**Document section**.
(begin)
We won’t go much further into statistical mechanics at this point, but we have enough at this point to do a simple example that everyone should see, which is a spin-1/2 system in a magnetic field at finite temperature. We return to the simple Hamiltonian we’ve studied before with an applied magnetic field in the z direction, \hat{H} = \frac{\hbar \omega}{2} \hat{\sigma}_z with \omega \equiv egB/(2mc). Working in the spin-z eigenbasis, \hat{\sigma}_z is diagonal which means it’s trivial to write out the density matrix by exponentiating: \hat{\rho}(T) = \frac{1}{Z}e^{-\beta \hat{H}} = \frac{1}{Z} \left( \begin{array}{cc} e^{-\beta \hbar \omega/2} & 0 \\ 0 & e^{+\beta \hbar \omega/2} \end{array} \right) and the partition function is Z = {\rm Tr} (e^{-\beta H}) = 2 \cosh \left( \frac{\beta \hbar \omega}{2} \right). First of all, using what we know about the density matrix, let’s evaluate how mixed this state is: we have {\rm Tr} (\hat{\rho}(T)^2) = \frac{1}{Z^2} \left( e^{-\beta \hbar \omega} + e^{+\beta \hbar \omega}\right) \\ = \frac{\cosh (\beta \hbar \omega)}{2 \cosh^2 (\beta \hbar \omega/2)} \\ = 1 - \frac{1}{2 \cosh^2(\beta \hbar \omega/2)} using a double-angle identity. To recover a pure state, this only goes to 1 in the limit that \cosh(\beta \hbar \omega/2) \rightarrow \infty, which means either \omega is very large (strong magnetic field) or \beta is very large (low temperature.) Physically, either of these two cases leads to the spin sitting in a pure state which is the lower-energy state aligned with the magnetic field direction.

Finally, let’s get a little bit of physics out since we have the density matrix and the partition function. We can calculate the magnetization, which is the expectation value of the magnetic moment of our spin: \vec{M} = \left\langle \hat{\vec{\mu}} \right\rangle = \left\langle \frac{eg}{mc} \hat{\vec{S}} \right\rangle. It’s easy to verify (or argue from symmetry) that only the z component will be non-zero, and we can calculate that from our density matrix: M_z = \frac{eg\hbar}{2mc} \left\langle \hat{\sigma}_z \right\rangle = \frac{eg\hbar}{2mc} {\rm Tr} (\hat{\rho}(T) \hat{\sigma}_z) \\ = \frac{eg\hbar}{2mc} \frac{1}{2 \cosh(\beta \hbar \omega/2)} (e^{-\beta \hbar \omega/2} - e^{+\beta \hbar \omega/2}) \\ = -\frac{eg\hbar}{2mc} \tanh \left( \frac{\beta \hbar \omega}{2} \right). If we switch off the magnetic field, then \omega = 0 and we find that M_z = 0; this is what we expect, since this is a description of an ensemble of spins at a finite temperature, for which the spins will have random orientation so the total magnetization will average to zero. Similarly in the limit \beta = 0 (infinite temperature) the magnetic field becomes irrelevant and the magnetization goes away.
(end)
**Problem set**.
1. In the passage on a spin-1/2 system in a magnetic field, rewrite the paragraph that begins "Finally, let's get a little bit of physics out" as a short bulleted list that keeps its main facts.
2. Extend the passage on a spin-1/2 system in a magnetic field, starting right after its last sentence.
The data after this passage on a spin-1/2 system in a magnetic field isn't needed for anything here.

**Data lines**.
(begin)
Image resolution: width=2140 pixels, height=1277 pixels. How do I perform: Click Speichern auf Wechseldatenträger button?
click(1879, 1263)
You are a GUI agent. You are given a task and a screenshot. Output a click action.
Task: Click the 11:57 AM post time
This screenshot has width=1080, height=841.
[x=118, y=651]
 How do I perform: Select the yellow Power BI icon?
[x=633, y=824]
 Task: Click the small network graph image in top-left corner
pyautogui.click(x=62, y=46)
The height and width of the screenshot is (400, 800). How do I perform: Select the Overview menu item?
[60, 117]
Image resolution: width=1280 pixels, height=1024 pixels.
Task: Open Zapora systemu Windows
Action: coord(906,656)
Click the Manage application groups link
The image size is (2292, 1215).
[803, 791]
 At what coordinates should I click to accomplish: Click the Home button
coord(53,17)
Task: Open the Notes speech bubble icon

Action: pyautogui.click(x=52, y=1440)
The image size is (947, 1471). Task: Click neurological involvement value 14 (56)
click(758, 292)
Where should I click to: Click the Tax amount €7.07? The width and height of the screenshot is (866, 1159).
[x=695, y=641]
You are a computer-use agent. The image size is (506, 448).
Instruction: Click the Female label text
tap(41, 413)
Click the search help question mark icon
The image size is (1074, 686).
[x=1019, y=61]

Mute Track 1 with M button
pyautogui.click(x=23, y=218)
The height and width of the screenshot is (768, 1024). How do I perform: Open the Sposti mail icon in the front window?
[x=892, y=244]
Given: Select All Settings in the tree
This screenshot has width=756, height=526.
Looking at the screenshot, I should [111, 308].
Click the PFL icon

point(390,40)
(end)
**Task-by-task outputs**.
1.
- With the density matrix and partition function in hand, the magnetization can be found: it is the expectation value of the spin's magnetic moment, (eg/mc) times the spin operator.
- Only the z component is non-zero, which can be checked directly or argued from symmetry.
- Taking the trace of the density matrix times σ_z gives M_z = −(egħ/2mc) tanh(βħω/2).
- With the magnetic field off (ω = 0), M_z = 0. This is expected, since the system is an ensemble of spins at finite temperature with random orientations, so the total magnetization averages to zero.
- At infinite temperature (β = 0), the field no longer matters and the magnetization also goes away.

2.
More generally, this is an induced magnetization, since it’s only non-zero with an applied magnetic field, making this a paramagnetic system. For small |B|, we can characterize this in terms of Curie’s law, |\vec{M}| = \chi |B|, which we can see does hold here since the \tanh above is linear in \vec{B}. Plugging in, we find for the susceptibility \chi = \frac{eg \hbar}{2mc} \frac{\beta \hbar \omega}{2} \frac{1}{|B|} \\ = \left( \frac{eg}{2mc} \right)^2 \frac{\hbar^2}{2 k_B T}.

Coming back to physics once more, we see that larger charge, lighter mass, or lower temperature all increase the susceptibility, all of which make sense (they give a larger magnetic moment, or for the temperature, a less randomized magnetic moment.)

25.4 Entanglement and density matrices

Now that we have the formalism down, we can return to our study of entanglement and find another very useful application of density matrices. Let’s return to our experimenters Alice and Bob who are sharing entangled EPR pairs, \ket{\psi_{EPR}} = \frac{1}{\sqrt{2}} (\ket{\uparrow}_A \ket{\downarrow}_B - \ket{\downarrow}_A \ket{\uparrow}_B). As before we describe the full quantum system for a single EPR pair using a four-dimensional Hilbert space \mathcal{H}_A \otimes \mathcal{H}_B spanned by direct products \{\ket{\uparrow}_A \ket{\uparrow}_A, \ket{\uparrow}_A \ket{\downarrow}_B, \ket{\downarrow}_A \ket{\uparrow}_B, \ket{\downarrow}_A \ket{\downarrow}_B\}, which means an arbitrary state will have a four-by-four density matrix. It’s straightforward to calculate the full density matrix for the EPR state: \hat{\rho}_{EPR} = \frac{1}{2} \left( \begin{array}{cccc} 0 & 0 & 0 & 0 \\ 0 & 1 & -1 & 0 \\ 0 & -1 & 1 & 0 \\ 0 & 0 & 0 & 0 \end{array} \right). (You can easily check that {\rm Tr} (\hat{\rho}_{EPR}) = {\rm Tr} (\hat{\rho}_{EPR}^2) = 1 as expected for a pure density matrix.) This is a perfectly good density matrix but only to describe the combined system where both spins are in the same laboratory. There are more interesting consequences to thinking about the system in the situation described for the EPR paradox, where Alice and Bob are working in labs separated by a large distance.

Using the combined density matrix, we can compute the outcomes of measurements from traces over the appropriate operators. But now let’s think about the separated case, where Alice only has access to her own spin. This means in mathematical terms that any possible operator she can measure takes the form of something which is the identity with respect to Bob’s spin: \hat{O}_A = \hat{A} \otimes \hat{1}. What does this imply for her measurements? To work this out, we need to get a little bit more abstract first.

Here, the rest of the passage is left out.